== Passage
Willow Point is now called Willow Island - this birth place of New Iceland was always a magnet for us boys. We could only imagine the hardships faced by our forefathers as they trudged ashore in a foreign land on a cold October day long ago. Just like when Afi was a boy, we always went duck hunting there on Thanksgiving. Before I was 16, I went with the older boys but on this cool October day I was 17, and heading out on my own.
A touch of frost had made the trees the color of the rainbow. I had walked the two miles from our home in the south end of Gimli and I was deep in thought as I approached the marsh. Suddenly a drake mallard jumped up squawking 40 feet in front of me. Instinct took over and up came my borrowed, single shot 10 gauge with the weak firing pin. The pin was so weak that an elastic cut from a car’s inner tube was stretched from the trigger guard to the hammer. Thanks to the fortified pin, down went the mallard. Now to retrieve my game bird. In my excitement, I marched directly into the marsh and promptly stepped in a muskrat hole. Ice cold water right up to my waist… but I still retrieved my duck.
====
== Excerpted records
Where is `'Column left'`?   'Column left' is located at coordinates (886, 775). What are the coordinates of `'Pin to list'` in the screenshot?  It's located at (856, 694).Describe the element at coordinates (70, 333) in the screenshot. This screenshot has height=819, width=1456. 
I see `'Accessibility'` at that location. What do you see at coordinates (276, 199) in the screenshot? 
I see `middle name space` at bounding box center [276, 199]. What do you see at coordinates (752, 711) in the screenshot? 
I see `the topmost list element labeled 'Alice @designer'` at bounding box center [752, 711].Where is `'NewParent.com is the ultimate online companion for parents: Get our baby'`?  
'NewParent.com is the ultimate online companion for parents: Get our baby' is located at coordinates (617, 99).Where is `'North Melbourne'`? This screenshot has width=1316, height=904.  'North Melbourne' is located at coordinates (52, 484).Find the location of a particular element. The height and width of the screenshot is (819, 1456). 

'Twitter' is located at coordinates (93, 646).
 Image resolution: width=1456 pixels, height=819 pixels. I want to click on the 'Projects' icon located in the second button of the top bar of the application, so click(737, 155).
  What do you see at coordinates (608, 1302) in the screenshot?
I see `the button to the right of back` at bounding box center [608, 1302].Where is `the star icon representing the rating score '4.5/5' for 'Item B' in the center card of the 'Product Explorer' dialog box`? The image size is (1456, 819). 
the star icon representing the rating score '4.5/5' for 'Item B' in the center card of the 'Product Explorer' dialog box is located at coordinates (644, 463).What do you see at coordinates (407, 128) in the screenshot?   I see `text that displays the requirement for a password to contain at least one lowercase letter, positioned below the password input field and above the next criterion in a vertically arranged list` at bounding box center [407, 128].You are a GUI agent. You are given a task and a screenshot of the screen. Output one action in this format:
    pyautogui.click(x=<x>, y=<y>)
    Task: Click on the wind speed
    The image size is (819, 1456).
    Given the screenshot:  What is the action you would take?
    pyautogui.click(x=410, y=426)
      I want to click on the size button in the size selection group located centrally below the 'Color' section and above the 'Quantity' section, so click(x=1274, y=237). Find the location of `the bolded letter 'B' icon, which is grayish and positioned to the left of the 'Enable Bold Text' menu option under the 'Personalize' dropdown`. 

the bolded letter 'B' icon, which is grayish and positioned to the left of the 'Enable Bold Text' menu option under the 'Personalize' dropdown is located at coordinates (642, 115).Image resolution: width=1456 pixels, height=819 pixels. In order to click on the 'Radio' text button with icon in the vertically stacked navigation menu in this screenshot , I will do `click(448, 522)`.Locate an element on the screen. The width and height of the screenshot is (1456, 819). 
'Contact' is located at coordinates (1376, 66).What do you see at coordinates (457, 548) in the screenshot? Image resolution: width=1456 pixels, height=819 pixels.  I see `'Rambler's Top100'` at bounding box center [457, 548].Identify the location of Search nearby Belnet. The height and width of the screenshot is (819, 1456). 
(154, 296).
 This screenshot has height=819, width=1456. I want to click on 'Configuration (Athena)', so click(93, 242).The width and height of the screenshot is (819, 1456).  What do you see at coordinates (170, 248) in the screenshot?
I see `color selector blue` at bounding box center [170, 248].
====
## [Short exercise 1]
Name every place the duck-hunting memoir calls by a proper name.
## [Short exercise 2]
Write the next part of the duck-hunting memoir, picking up after the last sentence.

## [Result 1]
Willow Point, Willow Island, New Iceland, Gimli

## [Result 2]
My mother had insisted that I take an extra pair of socks with me, although a change of socks was not going to do the trick that day. As I looked for a place to sit down, I spotted some driftwood from a three day Nor-Easter some weeks earlier. A goodly amount of wood was piled high and dry on the shore. Luckily my matches were in my chest pocket. Using my newly acquired hunting license as a starter, in no time I had a roaring fire going. I then took my soaking clothes off to dry.
As I was warming up, out of the corner of my eye I noticed a movement near where I had placed the duck. I reached automatically for my borrowed shot gun and I saw a beautiful black Mink taking off with my game bird. He was totally fearless - hauling the duck down the beach full speed toward where he had made a lair in the mud bank. I raised the gun to fire a warning shot and scare him off but as I pulled back the trigger to cock the gun, the rubber band that supported the firing pin snapped. As I was buck naked from the waist down, I was not about to argue with a sharp clawed mink. This likely escapee from one of the numerous mink ranches in the area was no doubt was hungry and clearly determined. After getting dressed and putting out the fire I decided to just head for home. Determined to bring more rubber rings the next time. Or better get my own 12 gauge shot gun.
Over the years there were many more Thanksgiving duck hunts. Some were good, some so-so. But I like to think that for one particular mink in a mud bank, on a cold beach south of Gimli, October 1953 was the best Thanksgiving ever.